Hitachi Unveils 3.5-inch Drives

Hitachi Global Storage Technologies unveiled a new 3.5-inch hard disk drive family for desktop PCs. The company said the new line includes better data protection capabilities and 43 percent better idle power consumption than the Deskstar 7K1000 line. The new Deskstar 7K1000.B models spin at up to 7,200 rpm and are available in capacities ranging from 160GB to 1TB.

Sweezey noted that Hitachi's second-generation Deskstar 7K1000.B drive line's three-disk configuration improves the density and idle power usage compared to the company's first generation 3.5-inch drive family, which is configured with five disks. A drive is in idle format when the disk is spinning but waiting for a data read/write command to arrive.

By shaving idle energy consumption to 5.2 watts compared to the 8.4 watts used by the Deskstar 7K1000 drives, Sweezey said IT managers can significantly lower the impact and cost of non-active drives on electric bills. "Depending on the application, a drive can spend a good part of day and night in idle mode wasting energy; this was an area we thought was crucial in the [updated] drive design," he remarked.

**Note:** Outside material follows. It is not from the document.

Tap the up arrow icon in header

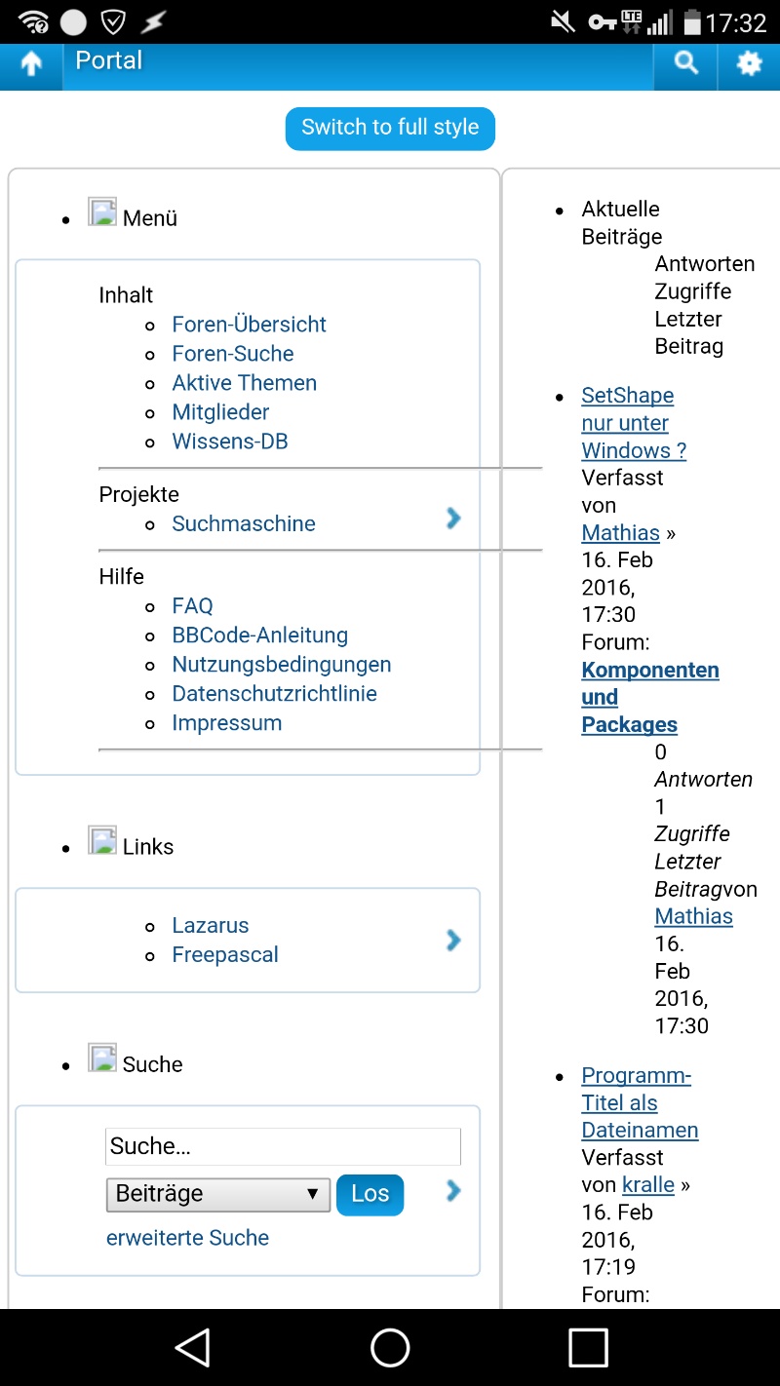click(31, 65)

To enhance data protection of stored files, photos, movies and music, an optional AES-certified bulk data encryption feature has been added to the new device to scramble data. Data is descrambled using a key, Hitachi said.

Hitachi also unveiled the 3.5-inch. Deskstar E7K1000 disk drive line provides low-duty cycle operations for multi-drive server and storage systems, RAID arrays and video surveillance devices. Available in July, the high-end disk drive is priced from $280 (approx Rs. 11,000) at capacities ranging from 500GB to 1TB.

The Deskstar E7K1000 includes an enhanced rotational vibrational sensor to protect against vibration disruptions from other drives and offers 32MB of cache, Hitachi said.

Both the new 3.5-inch Deskstar drive families include a SATA 3Gbit/sec. interface and support hot-swap capability, staggered drive spin-up functionality to ease power usage and Native Command Queuing, said Sweezey.